Ainda de acordo com as informações divulgadas, dois dias antes do crime Daniel teria feito ameaças contra Gleici e a filha. O conteúdo da mensagem e os registros anteriores são apontados pela família como elementos que indicariam que havia preocupação com a possibilidade de violência antes dos ataques.

Câmera registra momento em que ele pega a faca

No dia do crime, as imagens mostram Daniel circulando pela casa antes de seguir até a cozinha. Em determinado momento, ele aparece pegando uma faca e caminhando em direção ao quarto onde estavam Gleici e a filha.

Segundo informações do processo e laudos periciais já divulgados, Gleici foi atacada enquanto dormia e sofreu 16 golpes de faca. A perícia também identificou lesões compatíveis com tentativa de defesa.

Após atacar a esposa, Daniel aparece novamente nas imagens e segue em direção à filha. A criança também foi atingida por golpes de faca. Conforme as informações divulgadas sobre as gravações, a menina chega a gritar “pai” durante o ataque.

A irmã de Daniel aparece posteriormente na residência e tenta ajudar no socorro da criança.

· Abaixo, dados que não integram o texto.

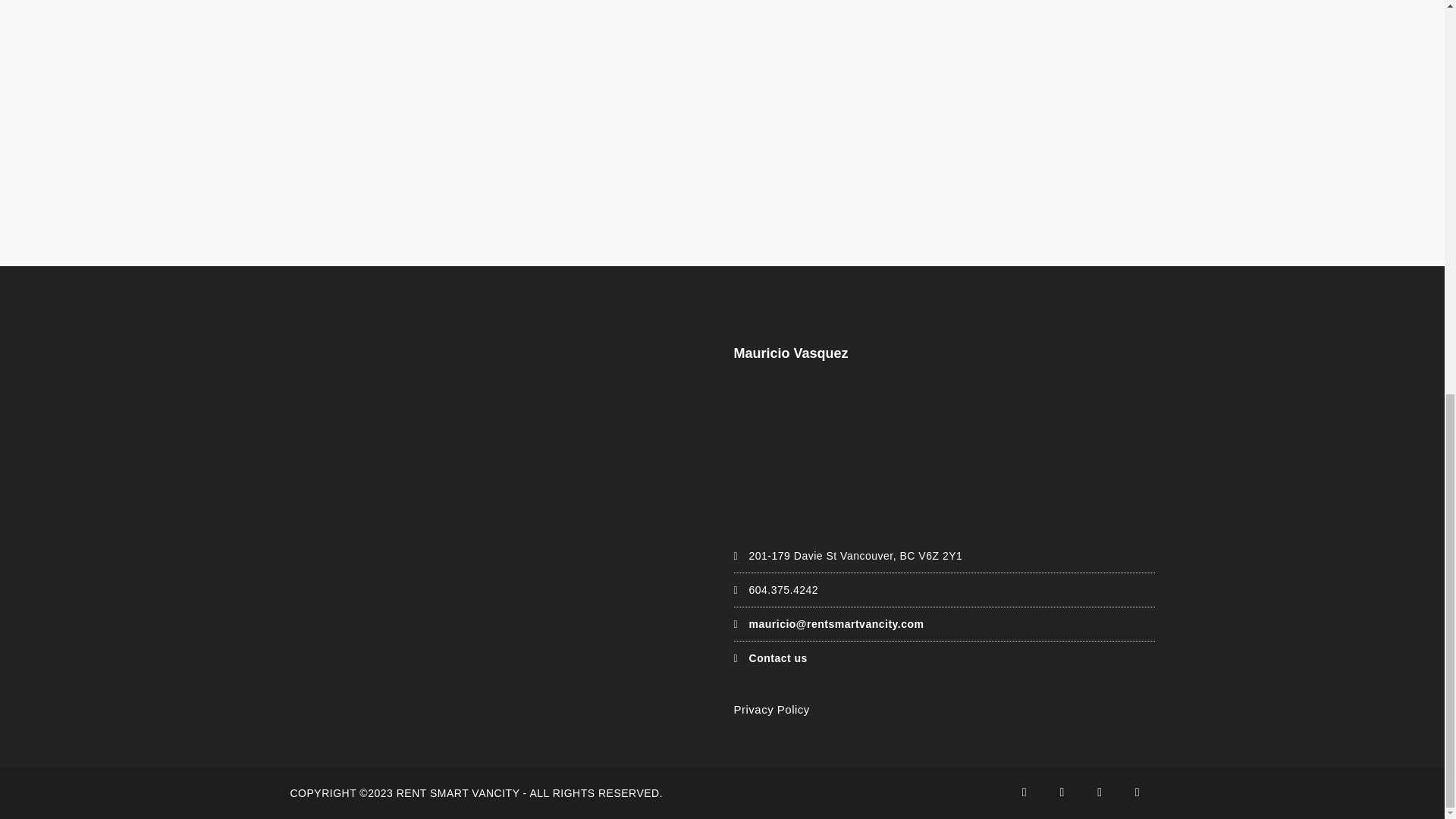
Privacy Policy (771, 708)
Contact us (774, 657)
Given the description of an element on the screen output the (x, y) to click on. 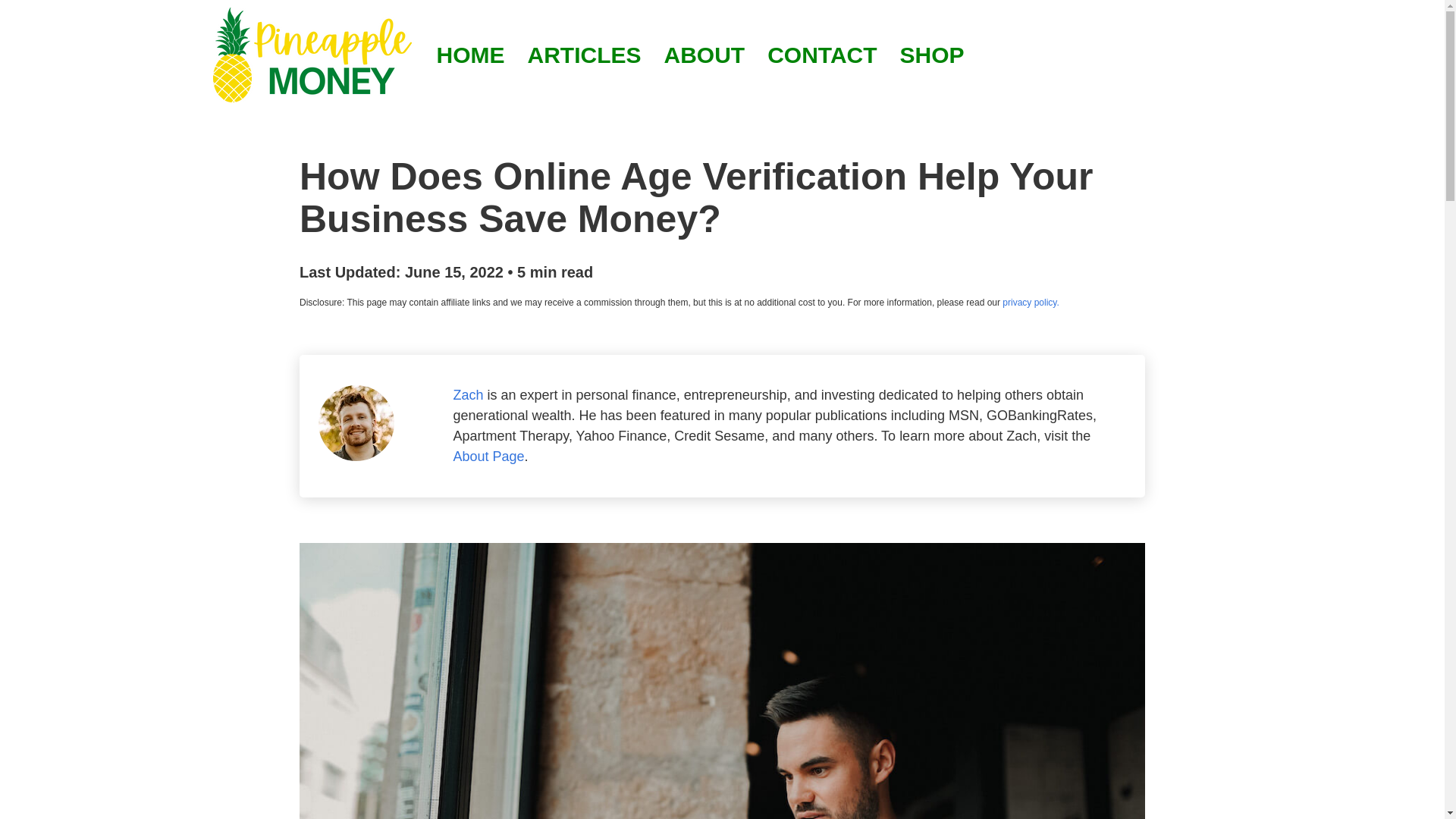
About Page (488, 456)
ARTICLES (583, 54)
ABOUT (703, 54)
Zach (467, 394)
CONTACT (821, 54)
privacy policy. (1029, 302)
Logo (313, 54)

Menina sobreviveu após 22 dias na UTI

A filha de Gleici foi socorrida em estado grave e transferida para Cuiabá. Ela permaneceu 22 dias na UTI antes de receber alta.

A criança continuou em recuperação após o crime e familiares relataram a existência de sequelas físicas e psicológicas decorrentes da violência sofrida.

Após os ataques contra a esposa e a filha, Daniel também teria provocado ferimentos contra si. Ele foi socorrido, recebeu atendimento médico e posteriormente foi preso. A Justiça recebeu a denúncia do Ministério Público e ele passou a responder como réu por feminicídio e tentativa de homicídio contra a filha.

Laudo psiquiátrico mantém inimputabilidade

A situação de Daniel também passou a ser discutida no processo a partir da avaliação de sua saúde mental.

O primeiro laudo da Perícia Oficial e Identificação Técnica (Politec) concluiu pela inimputabilidade do acusado. O resultado foi contestado pelo Ministério Público, que apontou questionamentos sobre a metodologia utilizada e pediu uma nova avaliação.

Um novo laudo, concluído em junho de 2026, voltou a apontar a inimputabilidade de Daniel, mas indicou diagnóstico de esquizofrenia e transtorno bipolar. O documento deverá ser analisado pela Justiça para definir os próximos passos do processo e a situação de internação.

Atualmente, Daniel permanece internado em uma clínica psiquiátrica particular em Cuiabá.

Advogado questiona internação

Rodrigo Pouso, que representa os interesses da família de Gleici, questiona a situação atual do acusado e afirma que o tratamento na clínica particular já teria ultrapassado R$ 200 mil em despesas custeadas pelo Estado.

Ao divulgar as imagens, o advogado também publicou registros das instalações da clínica e questionou se Daniel deveria permanecer internado ou responder pelos crimes em uma unidade prisional.

“Merece cadeia ou spa?”, escreveu o defensor.

A inimputabilidade não significa que o fato deixe de ser reconhecido juridicamente. Ela está relacionada à capacidade de responsabilização penal da pessoa no momento do crime e pode resultar na aplicação de medida de segurança, como internação ou tratamento psiquiátrico, conforme decisão judicial.

Justiça ainda deverá definir os próximos passos

O caso continua em tramitação e a Justiça deverá analisar o novo laudo psiquiátrico, as demais provas reunidas no processo e as manifestações da acusação e da defesa.

Para a família de Gleici, as imagens divulgadas recentemente são importantes para esclarecer a sequência dos acontecimentos e levantar questionamentos sobre a capacidade de Daniel de compreender e controlar os próprios atos no momento do crime.

Agora, a conclusão sobre eventual premeditação e sobre a responsabilidade penal do acusado, porém, caberá à Justiça após a análise de todo o conjunto probatório.